Palabras-clave: Desarrollo; psicología del desarrollo; epistemología de la psicología.
Introdução
Derivas Etimológicas
O termo progresso, do latim progressus, indica avanço para frente, crescimento. Avançar é deixar
coisas para trás, pisar em território novo. “O sentido etimológico espacial de ‘movimento para a frente
no espaço’ sobreviveu apenas no emprego militar da palavra” (Rey, 1993, p. 1643). A figura
geométrica que melhor ilustra o ideal do progresso é a reta ascendente. Lalande (1996, p. 871)

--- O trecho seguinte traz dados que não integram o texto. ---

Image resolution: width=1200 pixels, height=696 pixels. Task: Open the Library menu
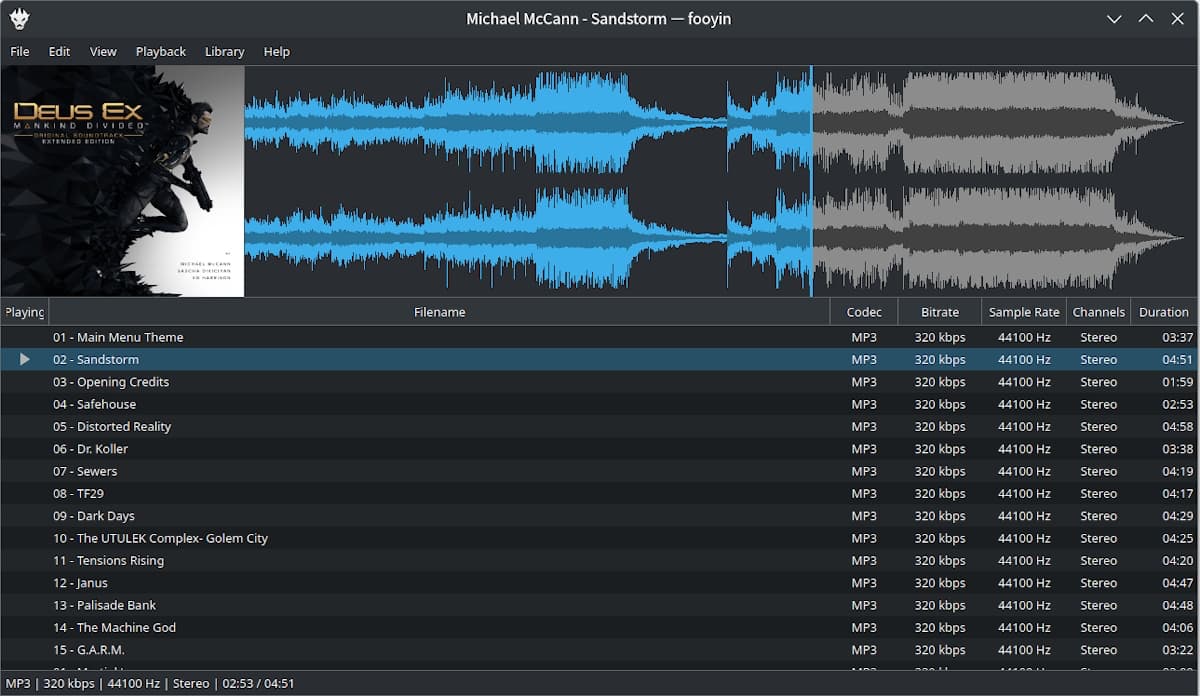tap(224, 52)
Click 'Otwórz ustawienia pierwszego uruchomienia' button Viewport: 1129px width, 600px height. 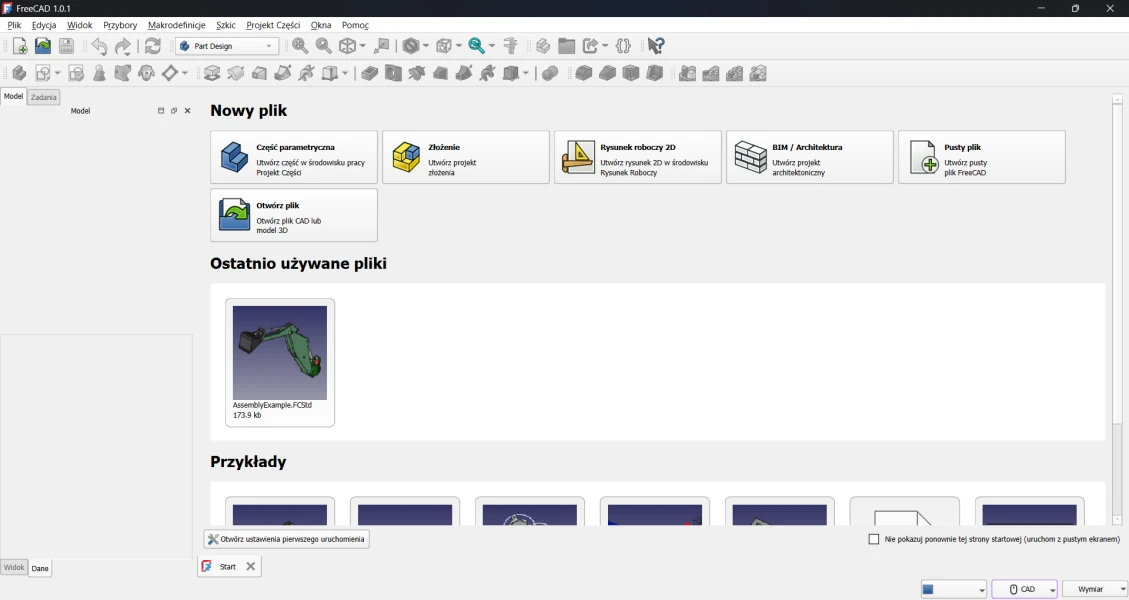pyautogui.click(x=287, y=539)

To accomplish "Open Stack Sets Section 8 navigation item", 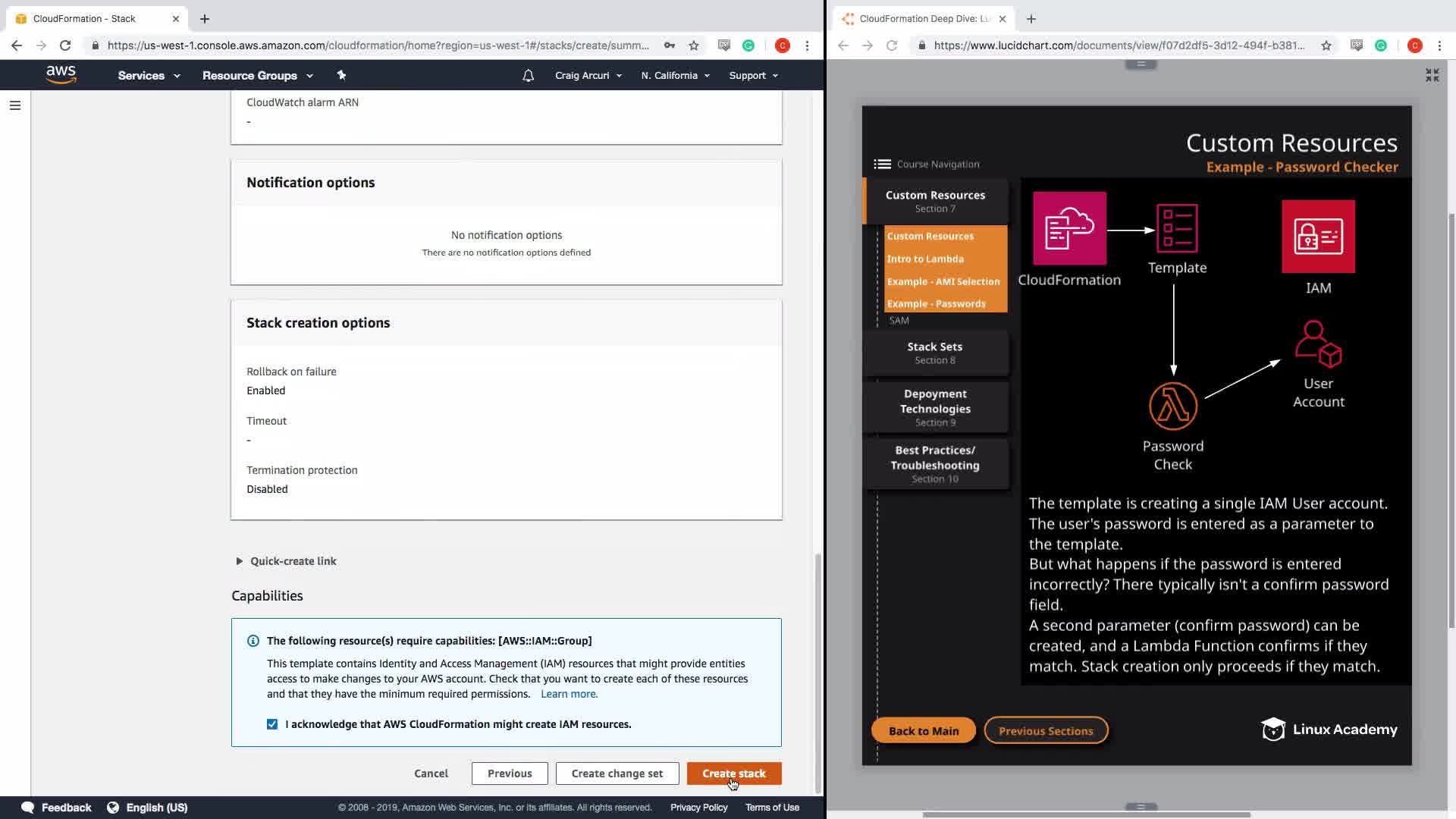I will pyautogui.click(x=934, y=353).
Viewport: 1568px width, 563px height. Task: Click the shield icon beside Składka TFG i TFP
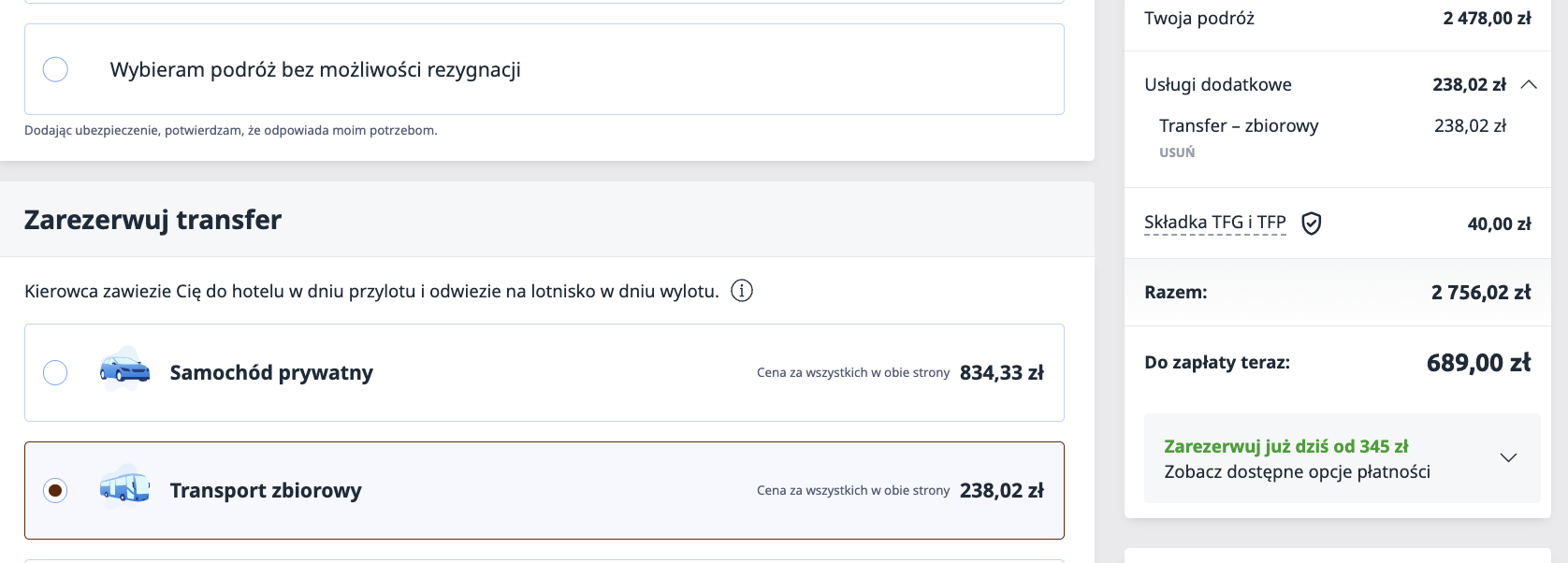click(x=1312, y=224)
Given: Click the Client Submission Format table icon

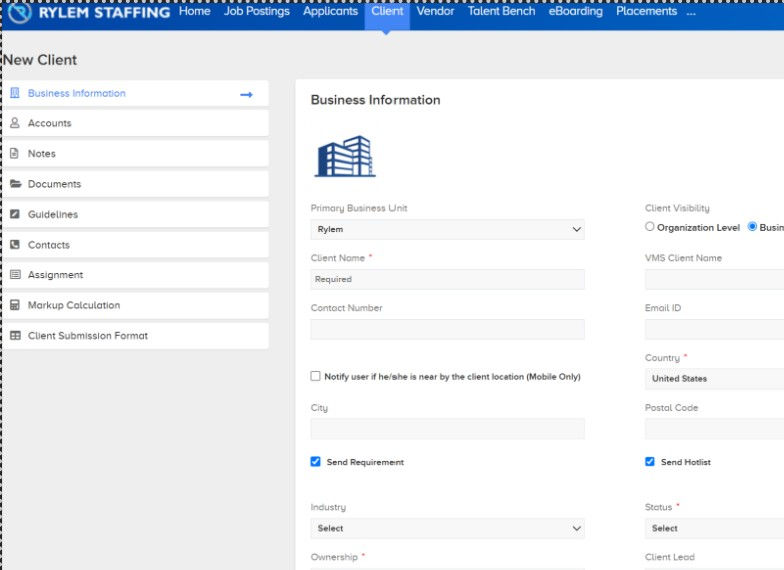Looking at the screenshot, I should (x=16, y=336).
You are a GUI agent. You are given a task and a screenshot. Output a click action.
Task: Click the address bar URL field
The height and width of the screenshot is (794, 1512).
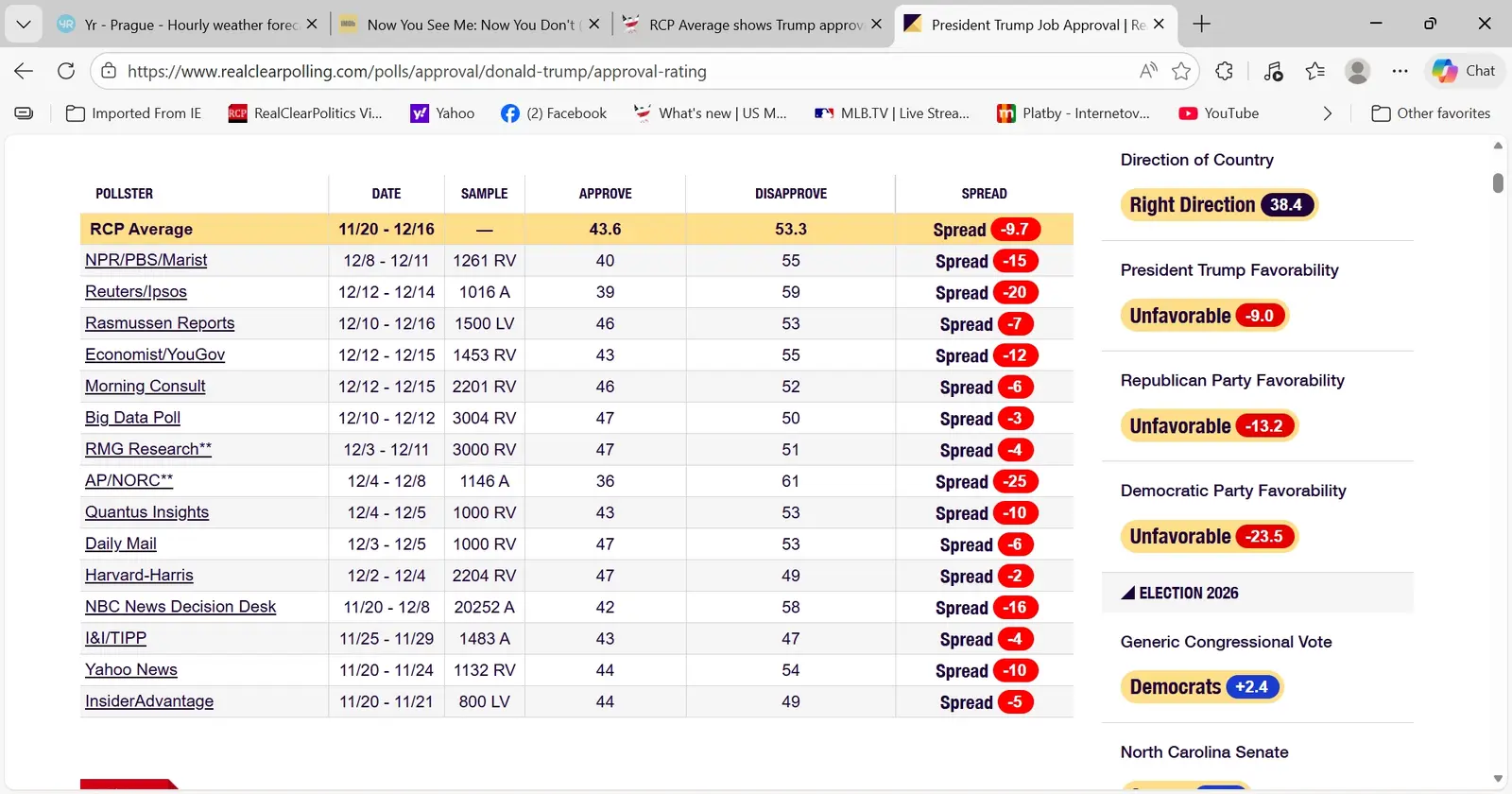click(605, 71)
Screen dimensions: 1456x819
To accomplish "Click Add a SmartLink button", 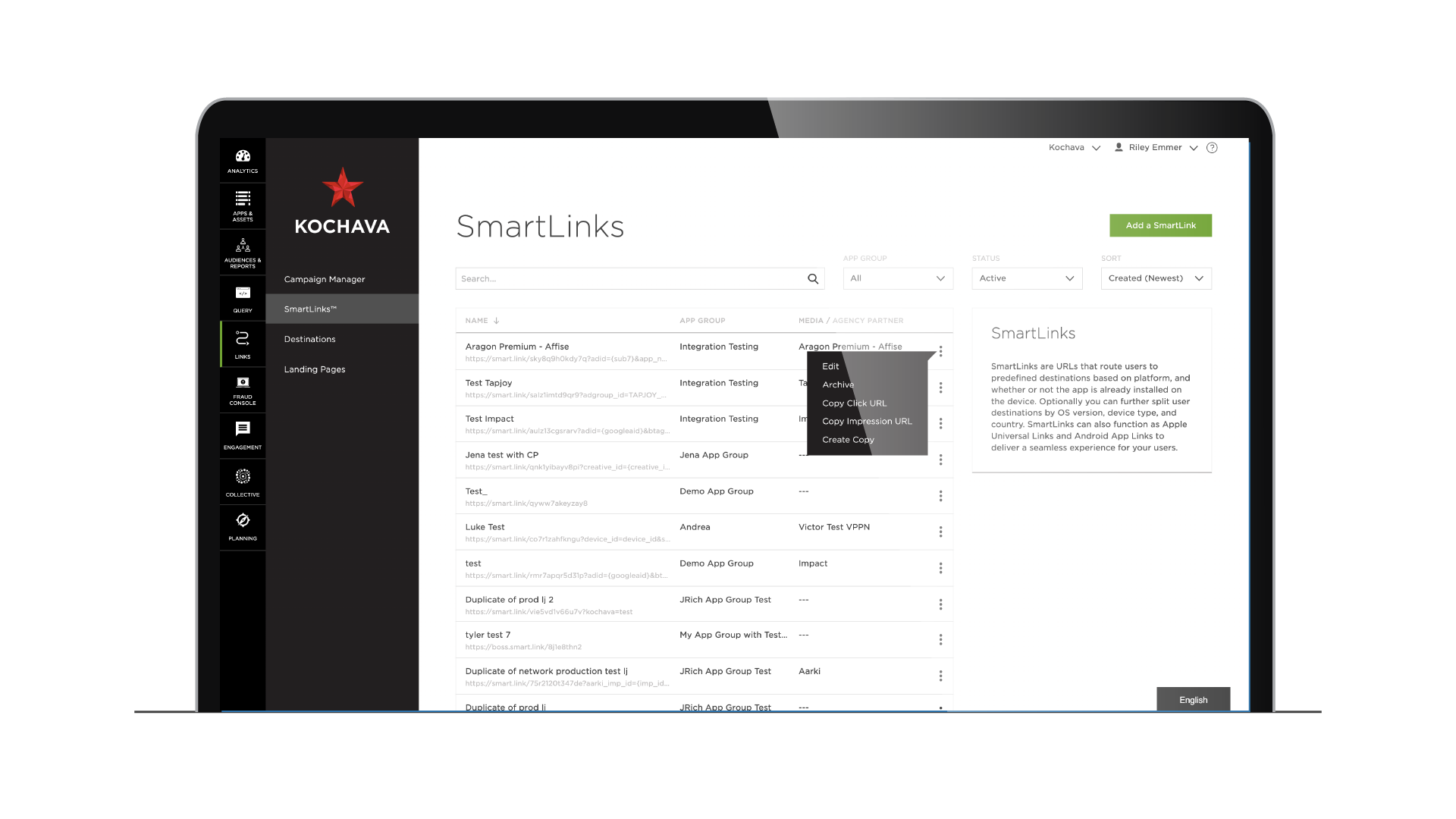I will (x=1160, y=225).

observa dois sentidos: marcha para uma direção definida e outro, valorativo e relativo, de mudança
gradual do “menos bom para o melhor”.
Para Rey, o sentido neutro, ligado à série de acontecimentos militares, “sem ideia de
melhoramento, recua nos séculos XVII e XVIII e desaparece no século XIX, com o emprego
generalizado da palavra evolução” (Rey, 1993, grifo do autor). No chamado século das luzes (o século
XVIII), o termo designa o ideal de ‘evolução da humanidade’, nas direções científica, técnica e política.
A palavra ‘progresso’ (e não ‘desenvolvimento’) seria essencial e a ideia neutra de ‘mudança’
expressaria ‘evolução’: “Os filósofos do progresso, típicos do século XVIII e, sobretudo, do século XIX
recuaram claramente no século XX, no qual o progresso científico é frequentemente julgado de modo
mais nuançado” (Rey, 1993, p. 1644).
Diferentemente de ‘desenvolvimento’ e ‘evolução’, ‘progresso’ não é muito encontrado na PD.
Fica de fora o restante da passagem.